Step-by-step solution

Determine \[{A_4},{A_5},{A_6}\]

Use the MATLAB code to compute \[A_4^{ - 1},A_5^{ - 1},A_6^{ - 1}\] as shown below:

\( > > {\mathop{\rm A}\nolimits} 4 = {\mathop{\rm ones}\nolimits} \left( 4 \right) - {\mathop{\rm eye}\nolimits} \left( 4 \right)\)

\({A_4} = \left[ {\begin{aligned}{*{20}{c}}0&1&1&1\\1&0&1&1\\1&1&0&1\\1&1&1&0\end{aligned}} \right]\)

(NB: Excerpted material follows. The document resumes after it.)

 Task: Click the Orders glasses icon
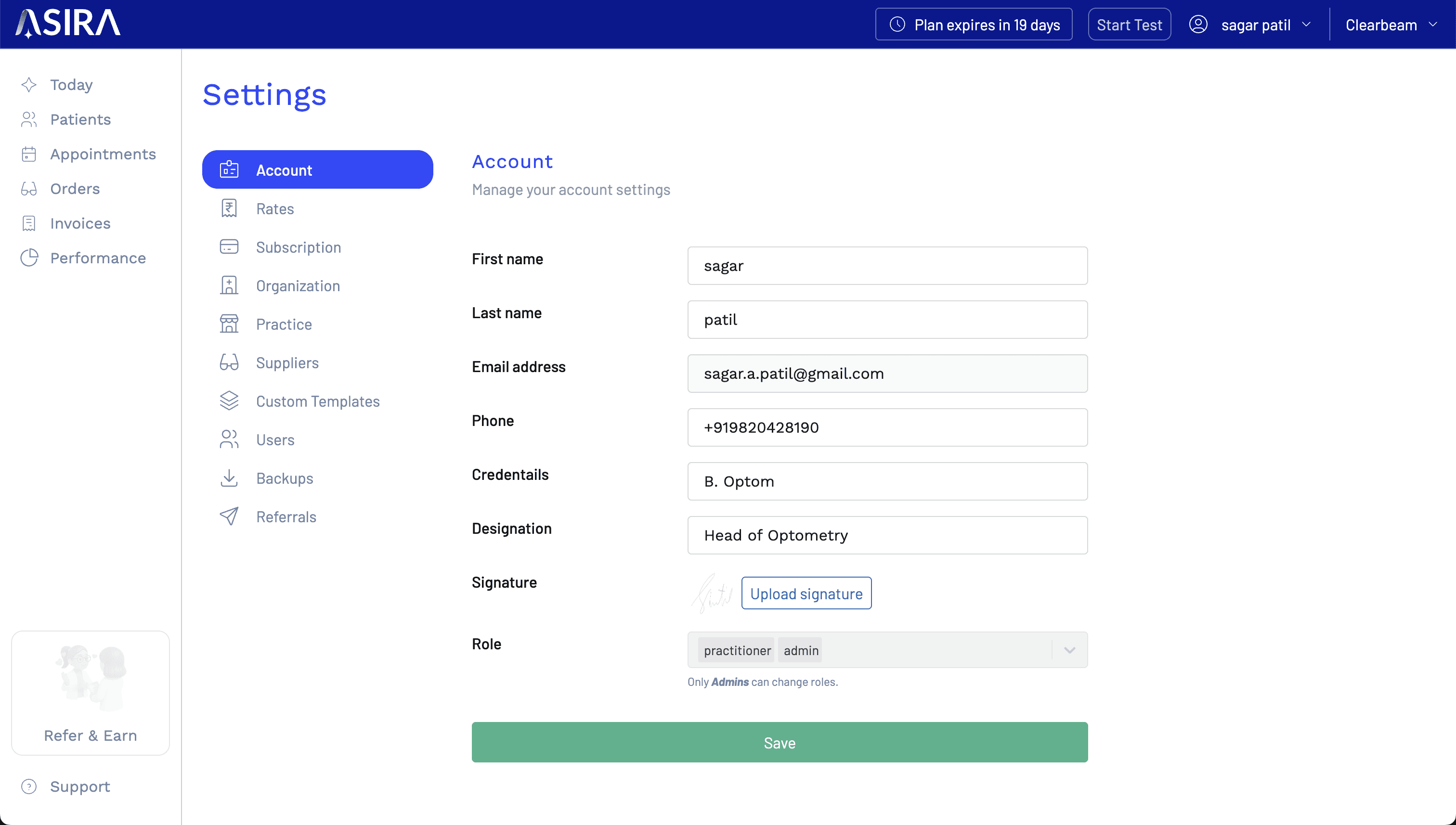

\( > > {\mathop{\rm A}\nolimits} 5 = {\mathop{\rm ones}\nolimits} \left( 5 \right) - {\mathop{\rm eye}\nolimits} \left( 5 \right)\)

\({A_5} = \left[ {\begin{aligned}{*{20}{c}}0&1&1&1&1\\1&0&1&1&1\\1&1&0&1&1\\1&1&1&0&1\\1&1&1&1&0\end{aligned}} \right]\)

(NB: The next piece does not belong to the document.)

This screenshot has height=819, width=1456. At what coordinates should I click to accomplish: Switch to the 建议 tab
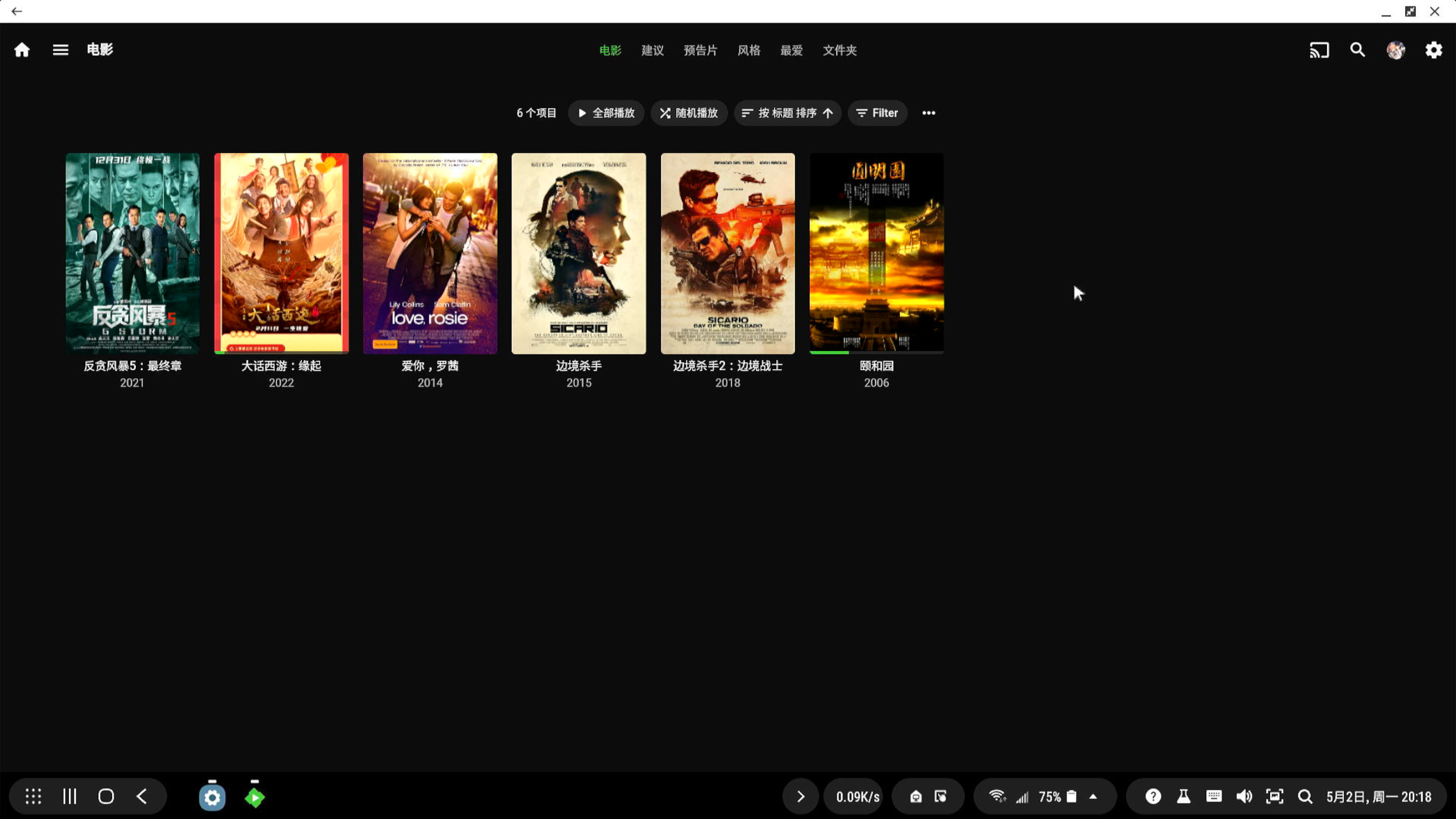[652, 50]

\( > > {\mathop{\rm A}\nolimits} 6 = {\mathop{\rm ones}\nolimits} \left( 6 \right) - {\mathop{\rm eye}\nolimits} \left( 6 \right)\)

\({A_6} = \left[ {\begin{aligned}{*{20}{c}}0&1&1&1&1&1\\1&0&1&1&1&1\\1&1&0&1&1&1\\1&1&1&0&1&1\\1&1&1&1&0&1\\1&1&1&1&1&0\end{aligned}} \right]\)

Determine the inverse of \[{A_4},{A_5},{A_6}\]

Use the MATLAB code to compute the inverse of \[{A_4},{A_5},{A_6}\] as shown below:

\( > > {\mathop{\rm inv}\nolimits} \left( {{\mathop{\rm A}\nolimits} 4} \right)\)

\(A_4^{ - 1} = \left[ {\begin{aligned}{*{20}{c}}{\frac{{ - 2}}{3}}&{\frac{1}{3}}&{\frac{1}{3}}&{\frac{1}{3}}\\{\frac{1}{3}}&{\frac{{ - 2}}{3}}&{\frac{1}{3}}&{\frac{1}{3}}\\{\frac{1}{3}}&{\frac{1}{3}}&{\frac{{ - 2}}{3}}&{\frac{1}{3}}\\{\frac{1}{3}}&{\frac{1}{3}}&{\frac{1}{3}}&{\frac{{ - 2}}{3}}\end{aligned}} \right]\)

\( > > {\mathop{\rm inv}\nolimits} \left( {{\mathop{\rm A}\nolimits} 5} \right)\)

\(A_5^{ - 1} = \left[ {\begin{aligned}{*{20}{c}}{\frac{{ - 3}}{4}}&{\frac{1}{4}}&{\frac{1}{4}}&{\frac{1}{4}}&{\frac{1}{4}}\\{\frac{1}{4}}&{\frac{{ - 3}}{4}}&{\frac{1}{4}}&{\frac{1}{4}}&{\frac{1}{4}}\\{\frac{1}{4}}&{\frac{1}{4}}&{\frac{{ - 3}}{4}}&{\frac{1}{4}}&{\frac{1}{4}}\\{\frac{1}{4}}&{\frac{1}{4}}&{\frac{1}{4}}&{\frac{{ - 3}}{4}}&{\frac{1}{4}}\\{\frac{1}{4}}&{\frac{1}{4}}&{\frac{1}{4}}&{\frac{1}{4}}&{\frac{{ - 3}}{4}}\end{aligned}} \right]\)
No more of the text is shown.